* _Your tasks_
a – According to the article on deworming, what does the Albendazole tablet do to the worms' muscles?
b – Translate this sentence from the article on deworming into Spanish: "The Albendazole tablet paralyses the muscles of these worms."
c – Pick up the article on deworming after its last sentence and continue writing it.

What is deworming, how it works, why it’s needed

Deworming is a process to kill worms — commonly tape, round and hook worm — that infest bodies of children below 18 years of age. The Ministry of Health and Family Welfare (MoHFW) conducts this drive twice a year.

Written by Tabassum Barnagarwala | Mumbai | Published: August 11, 2018 7:28:25 am
What is deworming, how it works, why it’s needed The Ministry of Health and Family Welfare (MoHFW) conducts the deworming drive twice a year. (Source: Express file photo/Representational Image)

The deworming exercise and distribution of iron and folic acid tablets that is suspected to have caused giddiness, nausea, vomiting and abdominal pain in over 400 children aged 12-13 years at Sanjay Nagar Municipal Urdu School in Govandi on Friday, is conducted regularly by the Brihanmumbai Municipal Corporation (BMC) under the National Health Mission.

What is deworming?

Deworming is a process to kill worms — commonly tape, round and hook worm — that infest bodies of children below 18 years of age. The Ministry of Health and Family Welfare (MoHFW) conducts this drive twice a year. As per the guidelines, children aged below two years are given 200 gm of Albendazole tablet, a drug to treat parasitic worm infestation, and school-going children are administered 400 mg tablets. Dr Santosh Revankar, deputy executive health officer in BMC, said, “The Albendazole tablet paralyses the muscles of these worms. The worm loses its grip of intestinal tract and is flushed out of the human body.” A worm takes six months to mature and start sucking, therefore the exercise is carried out biannually.

* _Material supplied_

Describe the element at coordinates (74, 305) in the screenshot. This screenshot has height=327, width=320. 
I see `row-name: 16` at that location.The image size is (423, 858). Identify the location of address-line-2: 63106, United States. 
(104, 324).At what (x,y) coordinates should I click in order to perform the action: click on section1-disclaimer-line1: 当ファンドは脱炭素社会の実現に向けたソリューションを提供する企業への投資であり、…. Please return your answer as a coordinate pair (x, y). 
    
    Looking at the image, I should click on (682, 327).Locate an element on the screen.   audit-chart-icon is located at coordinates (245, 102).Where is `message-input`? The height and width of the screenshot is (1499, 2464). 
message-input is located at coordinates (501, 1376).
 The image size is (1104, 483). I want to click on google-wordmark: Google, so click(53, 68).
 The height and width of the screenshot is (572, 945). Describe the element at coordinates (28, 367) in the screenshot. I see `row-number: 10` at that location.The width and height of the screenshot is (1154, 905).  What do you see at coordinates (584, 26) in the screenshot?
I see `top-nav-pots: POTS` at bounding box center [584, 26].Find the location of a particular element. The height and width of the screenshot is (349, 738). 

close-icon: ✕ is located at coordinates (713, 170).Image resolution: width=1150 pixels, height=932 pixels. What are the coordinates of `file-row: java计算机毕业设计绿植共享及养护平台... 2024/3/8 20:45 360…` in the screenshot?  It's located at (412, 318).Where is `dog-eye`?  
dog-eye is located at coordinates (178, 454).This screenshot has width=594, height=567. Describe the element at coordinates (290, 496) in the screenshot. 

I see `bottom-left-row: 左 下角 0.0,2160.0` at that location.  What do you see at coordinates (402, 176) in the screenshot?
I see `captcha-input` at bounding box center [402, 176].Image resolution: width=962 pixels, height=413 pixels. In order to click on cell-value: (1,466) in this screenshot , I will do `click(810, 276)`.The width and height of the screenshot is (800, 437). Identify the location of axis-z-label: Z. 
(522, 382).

* _Answers by item_
a – It paralyzes them.

b – La tableta de albendazol paraliza los músculos de estos gusanos.

c –
Why is deworming needed?

Parasitic worms and their larvae are generally found in contaminated food and water. In slums, where children walk barefeet, they frequently contract worms. “The worm first enters the blood circulation system and its larvae land up in the larynx, from where it finally reaches the gastrointestinal tract. The worms thrive there,” said Dr Revankar. The hook, round and tapeworm grow by sucking blood from its host — in this case the human body. Loss of blood leads to a drop in haemoglobin level and causes anaemia. The National Family Health Survey-3 data suggests anaemia is widely prevalent in all age groups. Its prevalence is 56 per cent among adolescent girls (aged 15-19) and 70 per cent among children below five years. Deworming kills these worms and helps prevent anaemia.

What are the side effects of deworming?

Deworming has no serious side effects. “But it can cause nausea and vomiting if a child has worms. The medicine disrupts the worms, which leads to uneasiness in the stomach,” said Dr Satish Pawar from the Directorate of Health Services (DHS). He said the exercise is conducted across 40,000-50,000 schools in Maharashtra, of which 30-40 report minor side effects.

Why do children require iron and folic acid tablets?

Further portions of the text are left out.